-------- Texto para análise

Anos depois da experiência relatada no livro, a impressão que se tem é que há mais conscientização sobre a importância do parto normal e humanizado, inclusive no meio médico. Qual é a sua visão a respeito? As mulheres ainda são reféns de um sistema que privilegia todos… menos elas?

Minhas experiências com partos foram nos anos de 2010 e 2015, e eu já senti uma mudança entre um e outro, primeiramente por não estar mais desvendando os segredos da gravidez e do parto que pareciam guardados a sete chaves, na época da minha primeira gestação.

Pelo que eu noto, a mudança existe, mas ainda é lenta, pois vejo muitas mulheres passando por cesáreas desnecessárias e outros procedimentos padronizados e inúteis no parto normal, seja por medo ou falta de informação. Infelizmente, ainda temos muitos profissionais que tiveram essa formação não humanizada e há um pouco de preconceito ao se falar de parto humanizado, como se estivéssemos falando não de um direito mas de algum tipo de modismo.

----------------
-------- Material de origem

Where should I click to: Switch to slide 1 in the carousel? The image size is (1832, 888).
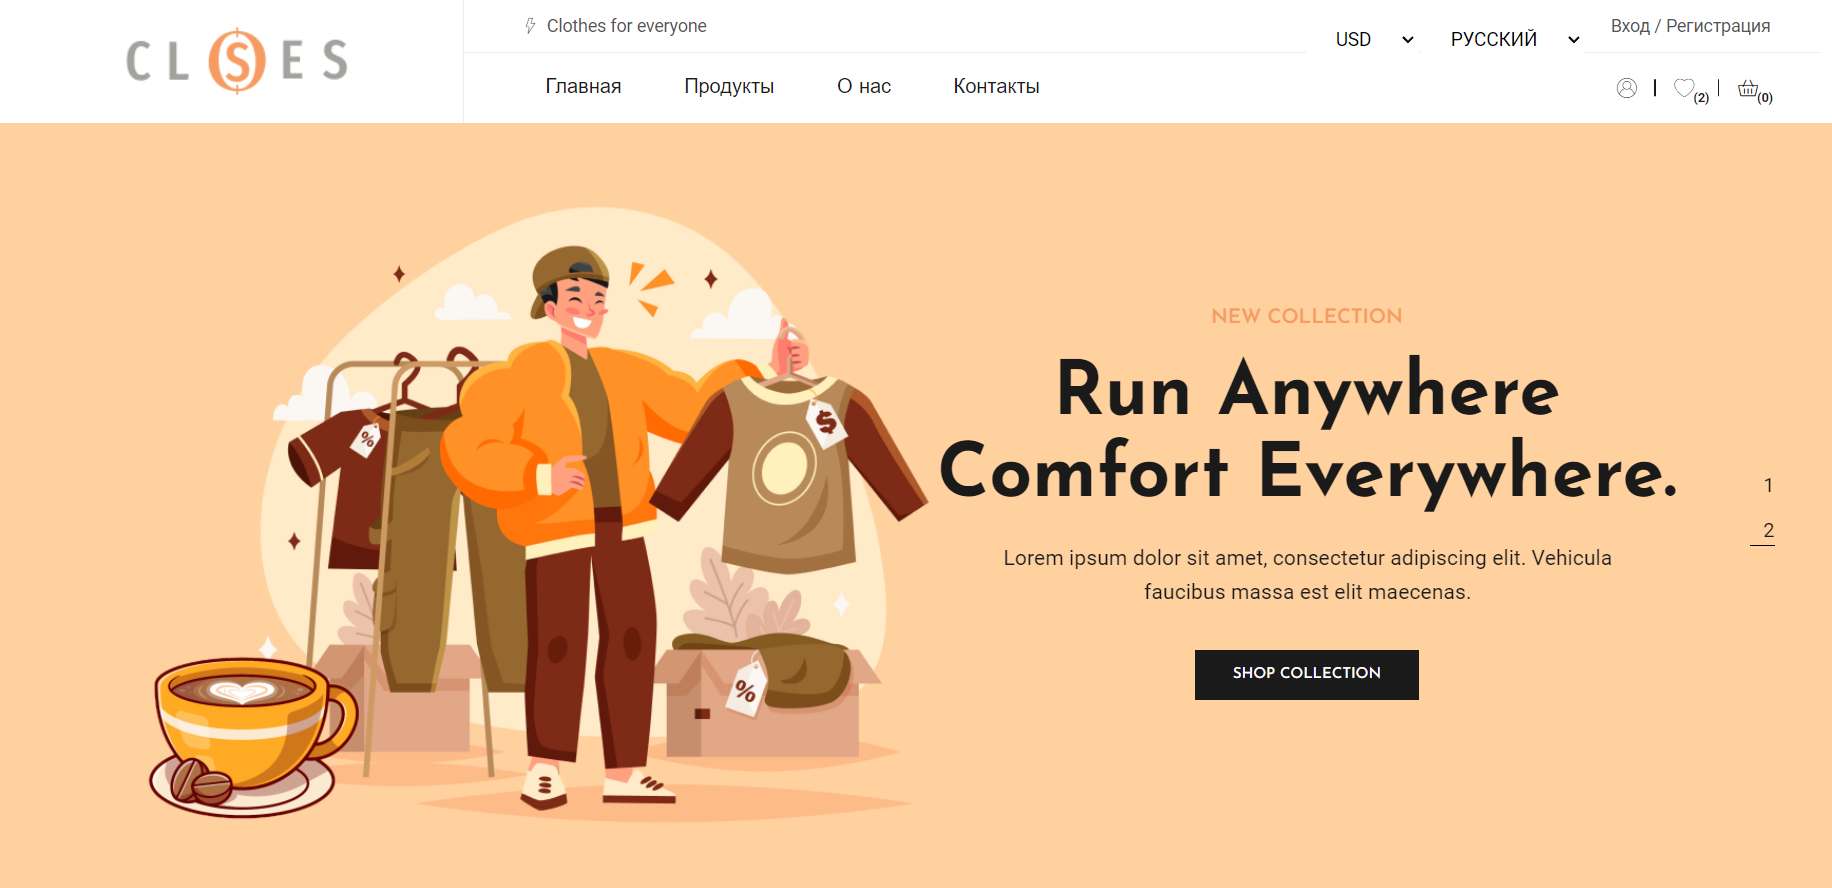coord(1768,485)
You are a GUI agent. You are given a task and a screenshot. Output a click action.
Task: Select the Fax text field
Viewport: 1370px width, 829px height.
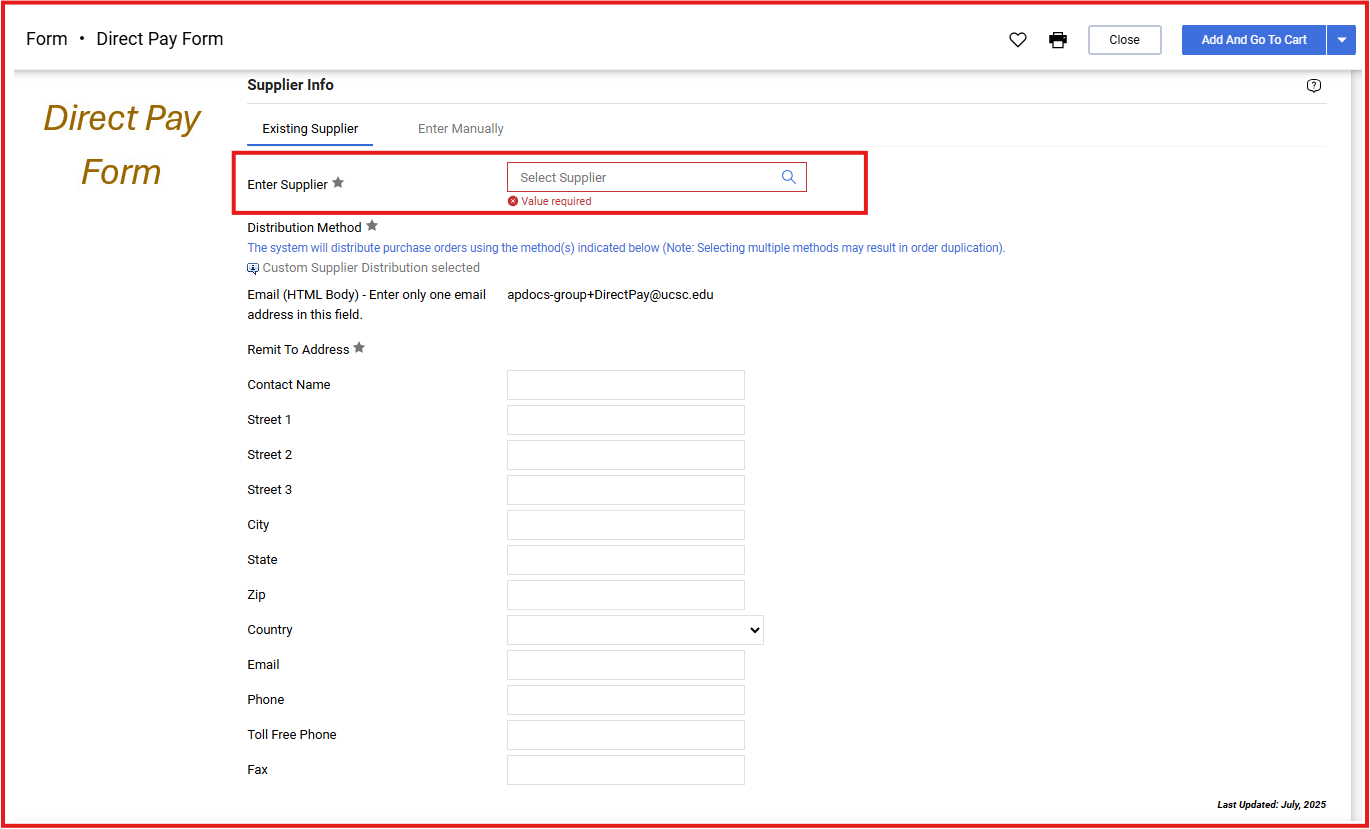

----------------

Copie o trecho do texto para análise que vai de "Minhas experiências com" até "tipo de modismo.", trocando "cesáreas" por "cesarianas".

> **Resultado da tarefa**:
Minhas experiências com partos foram nos anos de 2010 e 2015, e eu já senti uma mudança entre um e outro, primeiramente por não estar mais desvendando os segredos da gravidez e do parto que pareciam guardados a sete chaves, na época da minha primeira gestação.

Pelo que eu noto, a mudança existe, mas ainda é lenta, pois vejo muitas mulheres passando por cesarianas desnecessárias e outros procedimentos padronizados e inúteis no parto normal, seja por medo ou falta de informação. Infelizmente, ainda temos muitos profissionais que tiveram essa formação não humanizada e há um pouco de preconceito ao se falar de parto humanizado, como se estivéssemos falando não de um direito mas de algum tipo de modismo.